Embora os regulamentos eleitorais vigentes não proíbam a divulgação de sondagens na véspera ou no dia da eleição, a mídia mais responsável deveria exercer um autocontrole e abster-se soberanamente deste profetismo. Ganharia dose dupla de credibilidade – ao recusar previsões sempre perigosas e ao abrir mão de um direito que pode comprometer sua imparcialidade.


Veículos isentos devem abster-se da tentação divinatória, mesmo que no dia da eleição sejam obrigados a produzir manchetes menos trepidantes e mais mornas.


Nas edições do day after (segunda, 4/10), enquanto o Estado apontava o erro das duas previsões que veiculou, a Folha viu-se compelida a agarrar-se às projeções da afilhada Datafolha. O Estado ficou mais à vontade, a Folha menos. Erraram ambos ao achar que sondagens de opinião são absolutamente ‘científicas’ e devem ser obrigatoriamente publicadas no dia da eleição.

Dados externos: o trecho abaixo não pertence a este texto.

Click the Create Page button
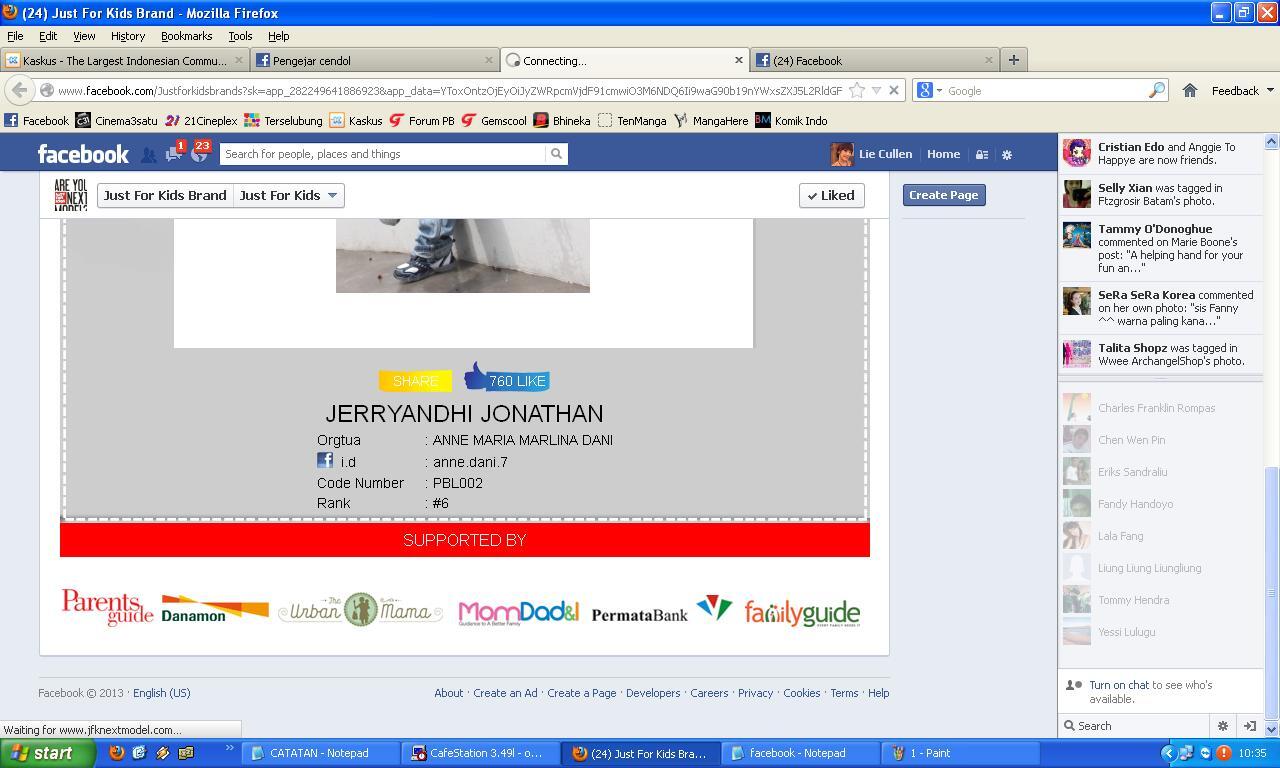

Assim como o Datafolha transformou-se em show-room do profetismo mediático, o publicitário Duda Mendonça foi convertido em vitrine dos poderes mágicos do marketing político. Há uma relação muito nítida entre a devoção cega às sondagens e a devoção cega aos truques de marketing.


O primeiro grande feito de Duda Mendonça foi eleger o herdeiro de Paulo Maluf, o desconhecido Celso Pitta, como prefeito de São Paulo (1996). Em seguida, apesar de acusado de propaganda enganosa, converteu-se numa espécie de parceiro dos deuses quando emplacou Luiz Inácio Lula da Silva na presidência da República depois de três derrotas sucessivas.


Políticos sempre fizeram marketing político – para eles próprios. É o que se chama faro e carisma. Modernamente passaram a ser acompanhados por especialistas em imagem e comunicação, mas o candidato e seu staff é que dão a palavra final sobre as estratégias e linhas de ação. São políticos e a eleição é o momento máximo do processo político: abdicar dele é a suprema traição. Candidatos não podem ser manipulados como marionetes sujeitos a scripts que variam de acordo com os resultados de cada pesquisa. Em pleitos diretos e democráticos o papel do marketing é complementar.


Não foi por acaso que Paulo Maluf (cria da ditadura militar) tornou-se apóstolo da religião marqueteira. Também não é por acaso que a charmosa Marta Suplicy, cliente de Duda Mendonça, perdeu o primeiro turno e seu adversário José Serra – careca, com olheiras e fama de antipático – teve um índice de rejeição mínimo.


Menos pesquisas e menos marketing, mais política e mais debate. A imprensa e a democracia agradecem.